Teks Sumber -
- - - - - - -

Rabu, 18 Juni 2014

Ketika Luka itu Masih Ada



               Amarah memang sebaiknya diluapkan dengan cara yang baik, menahan emosi atau dengan diam. Tapi aku lebih memilih untuk menulisnya.
               Hari yang buruk itu kembali lagi. Malam dimana tangisanku dengan mudahnya mengucur dari kedua mataku. Terlalu banyak hal yang harus dibendung hingga pada akhirnya aku tak kuat menahannya lagi. Masih ada perlakuan buruk yang kala itu terjadi kini lukanya masih tersisa. Awalnya aku memang tak ingin negative thinking, tapi atas penuturan yang tak sengaja diutarakan, rasa penasaran itu terbayar sudah. Keraguan yang dulu sempat menjadi rasa curiga ketika masalah tersebut menyeruak, kini dugaanku benar.
                Malam itu dengan sengaja aku benar-benar ditinggal karena sebuah kesalahan yang bukan secara sengaja aku lakukan. Dimana penegakan  dan pembelaan tak bisa kulakukan, alasan yang kuutarakan pun tak diterimanya. Aku tidak berniat untuk membantah ataupun memontong pembicaraan. Aku hanya ingin membela diri, AKU JUGA PUNYA HAK ATAS HAL ITU !!. Tapi aku ini orang kecil, tak pandai berkata seperti mereka orang besar. Akupun pasrah, ku biarkan saja luapan amarah itu menerjangku satu persatu, biar puas apa yang dirasa. Apa daya yang dilihat selalu saja kesalahan dan kesalahan. Bukankah seharusnya manusia tetap tersadar bahwa mereka adalah tempatnya salah dan dosa ?. Lantas, dengan keras  dan tanpa kasihan aku di hakimi bagai mereka tak mengenalku lagi.

- - - - - - -

Data Terkumpul -
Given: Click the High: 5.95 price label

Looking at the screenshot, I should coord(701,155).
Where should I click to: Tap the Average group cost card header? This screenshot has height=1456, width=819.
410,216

- - - - - - -

Soal Latihan A -
Jawab pertanyaan berikut berdasarkan teks sumber:
(i) Cara apa yang lebih dipilih "aku" untuk meluapkan amarah?
(ii) Apa yang membuat rasa penasaran "aku" terbayar?
(iii) Mengapa "aku" ditinggal dengan sengaja pada malam itu?
Soal Latihan B -
Teruskan teks sumber tentang luka yang masih ada, dimulai tepat setelah kalimat terakhirnya.

Jawaban Soal A -
(i) Menulisnya.
(ii) Penuturan yang tak sengaja diutarakan.
(iii) Karena sebuah kesalahan yang bukan secara sengaja dilakukannya.

Jawaban Soal B -
                Aku mencoba untuk membiarkannya, mungkin hati ini sudah kebal menghadapi semuanya. Aku berusaha memahami, mengalah karena salah, dan diam karena tak banyak yang bisa ku lakukan saat ini. Lambat laun pasti akan kembali meskipun butuh penyesuaian. Tapi, dari semua kejadian itu, setiap detainya  bagai tak bisa kulupakan. Lalu kenapa harus kenangan pahit yang paling membekas ?. Lagi – lagi tak ada yang bisa dituntut atas apa yang telah terekam oleh memory.
                Ancaman ?. Hal ini tiba – tiba mengejutkanku hanya karena hal yang sangat sepele. Bukankah seharusnya dia memberikan contoh yang baik, tetapi malah mengancam. Ya sudah, aku lebih baik mengalah lagi dan lagi. Sulit memang, bahwasanya yang dihadapi bukanlah sosok yang pantas untuk dibiarkan menang. Orang lain mungkin tak percaya, semua memang terlihat baik – baik saja, bahkan sepertinya tak ada yang harus di permasalahkan. Tapi, disini aku yang merasakannya. Sekuat mungkin aku memang menyembunyikan ini semua. Mungkin saja dia juga tak pernah tahu, aku terisak menulis ini semua. Sadarkah ? Pedulikah saat ini ? Ah, mungkin tidak.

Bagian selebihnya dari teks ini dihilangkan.